On Mon, Nov 29, 2010 at 11:48 AM, C <smaug42@gmail.com> wrote:
On Mon, Nov 29, 2010 at 17:14, Myrosia Dzikovska wrote:
I've been following this thread.. a bit puzzled... have you:
1. Plugged in the USB stick before booting the EEE 2. Booted the EEE and pressed F2 during the boot sequence to go into the BIOS 3. Set the USB device as the first hard drive 4. Pressed F10 to save and boot again (this is the process I follow on my EEE and it works every time)
1. I plugged in the USB stick before booting the EEE 2. I booted EEE and pressed F2 on boot 3. This is where the failure comes: the USB device does not show up as a hard drive.

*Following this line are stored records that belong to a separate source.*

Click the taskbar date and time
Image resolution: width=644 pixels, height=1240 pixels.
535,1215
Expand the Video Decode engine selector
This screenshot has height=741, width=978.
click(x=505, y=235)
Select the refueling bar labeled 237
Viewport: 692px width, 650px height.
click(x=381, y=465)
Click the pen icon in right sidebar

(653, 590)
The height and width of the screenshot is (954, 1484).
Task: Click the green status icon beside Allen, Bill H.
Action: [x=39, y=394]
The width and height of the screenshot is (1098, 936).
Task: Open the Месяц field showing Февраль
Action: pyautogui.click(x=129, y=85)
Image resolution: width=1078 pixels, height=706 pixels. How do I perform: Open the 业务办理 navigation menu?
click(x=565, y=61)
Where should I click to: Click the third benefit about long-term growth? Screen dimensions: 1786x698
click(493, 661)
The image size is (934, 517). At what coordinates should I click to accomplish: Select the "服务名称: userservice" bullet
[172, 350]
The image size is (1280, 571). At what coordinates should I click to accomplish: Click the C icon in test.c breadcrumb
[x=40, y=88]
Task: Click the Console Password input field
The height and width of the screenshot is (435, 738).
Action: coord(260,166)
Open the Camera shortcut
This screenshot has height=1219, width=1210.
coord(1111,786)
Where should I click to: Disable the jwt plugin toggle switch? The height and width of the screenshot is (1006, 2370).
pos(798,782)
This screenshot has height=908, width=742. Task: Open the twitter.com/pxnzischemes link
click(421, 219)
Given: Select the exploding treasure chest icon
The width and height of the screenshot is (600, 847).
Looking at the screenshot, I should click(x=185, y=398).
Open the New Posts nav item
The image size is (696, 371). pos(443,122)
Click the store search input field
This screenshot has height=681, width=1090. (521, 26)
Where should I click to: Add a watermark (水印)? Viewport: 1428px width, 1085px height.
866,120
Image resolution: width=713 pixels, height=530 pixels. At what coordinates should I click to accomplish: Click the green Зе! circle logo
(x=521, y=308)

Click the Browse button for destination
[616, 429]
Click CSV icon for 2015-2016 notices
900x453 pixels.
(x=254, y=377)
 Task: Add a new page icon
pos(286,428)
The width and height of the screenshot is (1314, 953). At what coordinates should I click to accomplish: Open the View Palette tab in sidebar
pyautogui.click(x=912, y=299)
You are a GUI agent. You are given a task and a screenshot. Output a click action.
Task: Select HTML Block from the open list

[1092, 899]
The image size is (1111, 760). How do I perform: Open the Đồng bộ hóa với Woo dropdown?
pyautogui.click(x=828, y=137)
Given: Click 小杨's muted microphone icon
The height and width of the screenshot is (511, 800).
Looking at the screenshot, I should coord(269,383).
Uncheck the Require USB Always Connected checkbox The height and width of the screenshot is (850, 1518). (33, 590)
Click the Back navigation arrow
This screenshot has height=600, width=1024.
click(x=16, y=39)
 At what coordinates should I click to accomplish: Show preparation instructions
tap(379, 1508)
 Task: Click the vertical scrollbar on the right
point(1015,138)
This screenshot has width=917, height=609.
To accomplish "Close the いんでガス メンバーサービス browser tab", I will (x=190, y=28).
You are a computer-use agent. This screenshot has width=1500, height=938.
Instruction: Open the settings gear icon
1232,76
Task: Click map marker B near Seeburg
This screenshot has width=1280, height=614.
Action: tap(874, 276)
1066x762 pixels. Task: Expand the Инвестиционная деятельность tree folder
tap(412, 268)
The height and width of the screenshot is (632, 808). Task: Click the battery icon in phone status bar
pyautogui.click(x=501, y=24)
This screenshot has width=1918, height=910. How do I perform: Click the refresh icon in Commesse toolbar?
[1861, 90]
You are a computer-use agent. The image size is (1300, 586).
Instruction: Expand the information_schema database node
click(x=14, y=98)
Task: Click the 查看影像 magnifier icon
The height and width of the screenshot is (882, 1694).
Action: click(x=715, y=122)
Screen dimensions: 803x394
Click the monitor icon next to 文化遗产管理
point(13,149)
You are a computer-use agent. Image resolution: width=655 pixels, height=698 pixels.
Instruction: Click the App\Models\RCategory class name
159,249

There are reports of this floating on the internet, and people seem to think that the reason is file system type: EEE bios does not recognize anything other than FAT16 or FAT32 at boot time (though it is fine with other file system types it once the kernel is loaded). Hence my question about whether it is possible to easily change the file system type on the live USB stick
Here's one of the threads mentioning the fs type problem: http://forum.eeeuser.com/viewtopic.php?id=43611
Interesting. I've done a lot of installs on various EEE models without problems. A friend of mine had a 901 and installed openSUSE on it multiple times (he was experimenting a bit before committing his main machine) and he didn't have issues.. *except* the first USB stick he used caused him problems. His solution.. use a different brand of USB stick. There was something odd about that particular USB stick that didn't play well with the 901 hardware. It was one of those free stick you get at trade shows etc... the replacement that worked was a branded one from a computer shop.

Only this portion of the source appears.